L’Afrique, elle, ne tarde pas à venir à lui. C’est en Zambie, en 1992, à 23 ans, qu’il découvre pour la première fois le continent. L’année suivante, il met les pieds en Tanzanie. Dix-sept ans plus tard, il y est toujours. Aujourd’hui installé dans le village de Kasamwa, non loin de la deuxième plus grande mine d’or d’Afrique, il partage une maison neuve avec deux confrères, canadien et indien. Un jeune kenyan est là aussi ; il termine sa formation. Entre eux, l’ambiance est détendue, joviale même à l’heure des repas. «Nous, les pères blancs, nous sommes dans une position d’invités, explique-t-il. C’est l’évêque du diocèse où nous sommes qui invite les Pères Blancs, car il y a un manque de prêtres tanzaniens.» Le travail, lui, ne diffère pas d’ailleurs. «Notre mission est pastorale. Elle couvre une trentaine de villages.»

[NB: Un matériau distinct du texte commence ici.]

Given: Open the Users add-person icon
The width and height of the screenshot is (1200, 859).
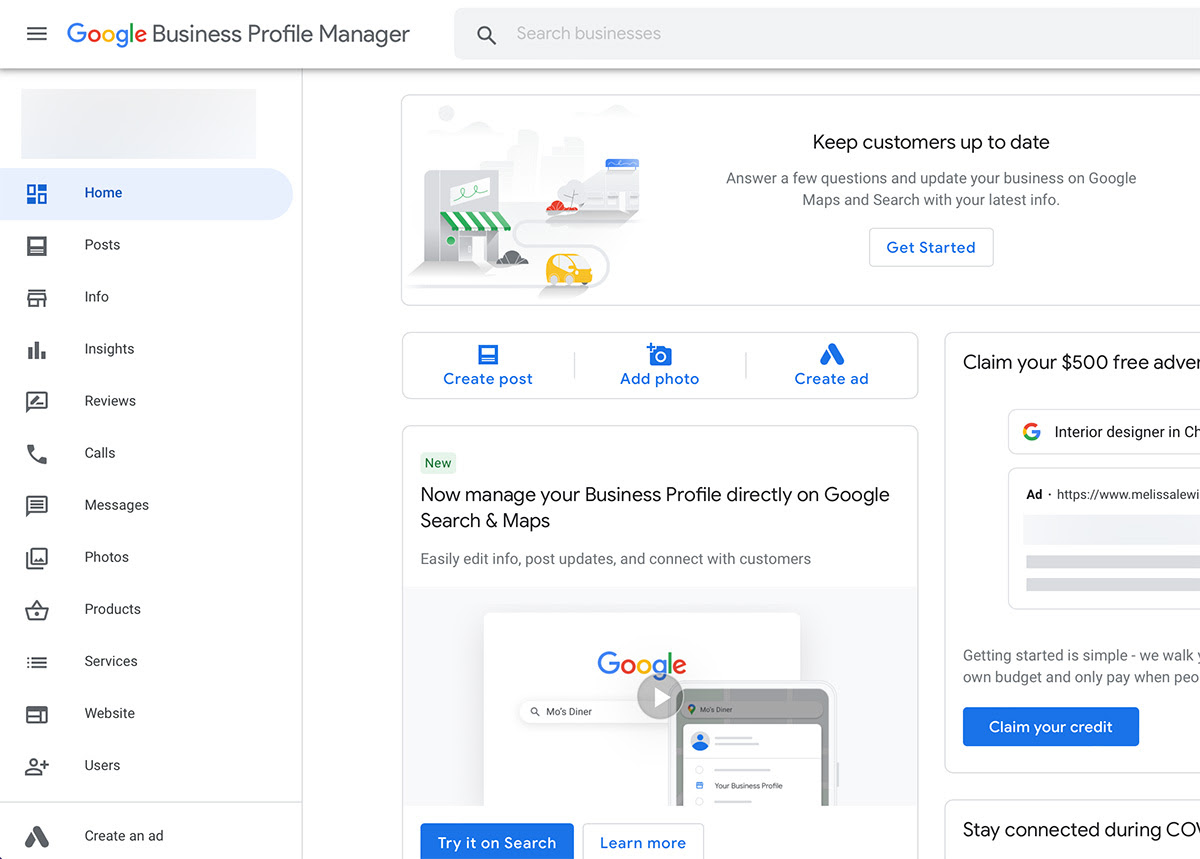Looking at the screenshot, I should click(x=37, y=765).
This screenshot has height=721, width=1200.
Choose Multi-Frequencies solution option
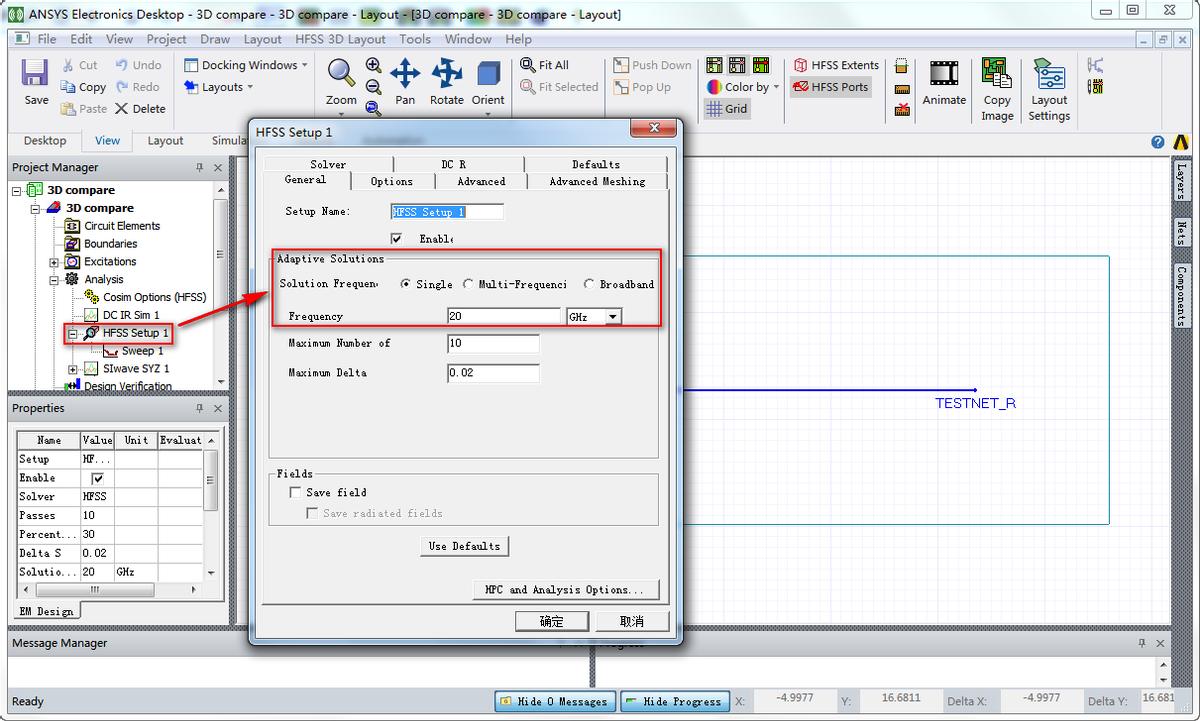click(x=469, y=284)
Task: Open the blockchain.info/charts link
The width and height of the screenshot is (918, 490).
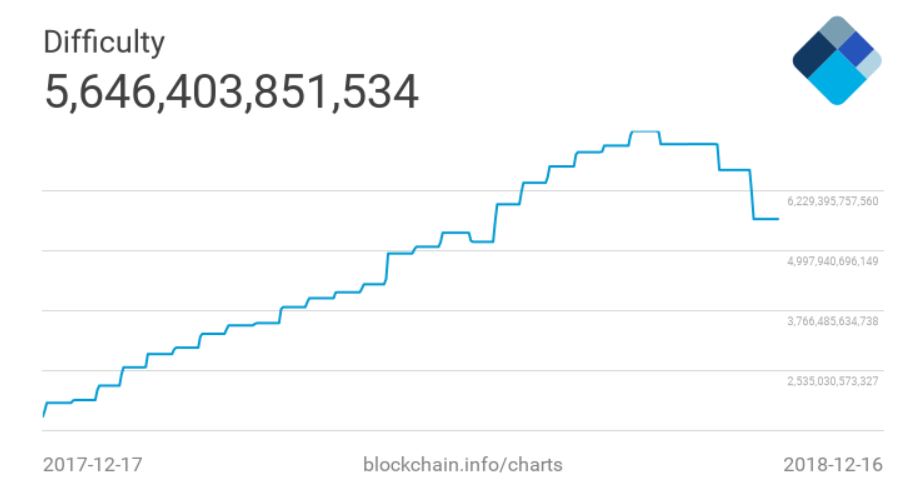Action: point(461,465)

Les Pères Blancs tentent d’aller au-delà de leur rôle spirituel, mais ce n’est pas toujours facile. «Nous avons des idées, des projets d’aide à la population, mais leur mise en œuvre dépend des moyens dont nous disposons. Nous avons actuellement un projet de décortication du riz mais nous attendons l’électricité pour faire fonctionner la machine.» D’autres plus modestes, mais indispensables, verront bientôt le jour. «En face de l’église de Kasamwa, nous allons rénover des salles de classe. Nous y proposerons du soutien scolaire, et des cours du soir.» Une véritable chance pour les jeunes fidèles, victimes du manque de professeurs dans cette région rurale.

Mourir en Afrique

Le dimanche, à la messe, Pascal et ses collègues écoutent les confessions de la population. Des moments souvent délicats, où ils sont confrontés aux difficultés. Avec les années, les Pères Blancs se sont blindés, et transmettent des messages à la population. «Notre principal volonté est que chaque enfant aie le droit d’avoir un père et une mère, vivant en harmonie. Pour le reste, nous ne nous permettons pas de porter de jugement ou d’avis.»

En évoquant ces 18 ans passés en Afrique, dont l’essentiel en Tanzanie, la voix de Pascal Durand rend compte d’une certaine émotion. «Je ne pourrais pas quitter la Tanzanie sans que ça ne me coûte personnellement. J’ai y passé la moitié de ma vie», dit-il avec des trémolos touchants dans la voix.

Certainement mieux que les ONG, les Pères Blancs connaissent parfaitement les réalités de la vie en Afrique Ils ne rentrent dans leur pays qu’une fois tous les quatre ans en moyenne. Les plus anciens (et ils sont nombreux…) qui dépassent allègrement les 80 ans, avec plus d’un demi-siècle passé en Afrique, ne veulent pas rentrer en Europe. «Leur choix est fait depuis longtemps, ils mourront en Afrique», conclut Pascal Durand.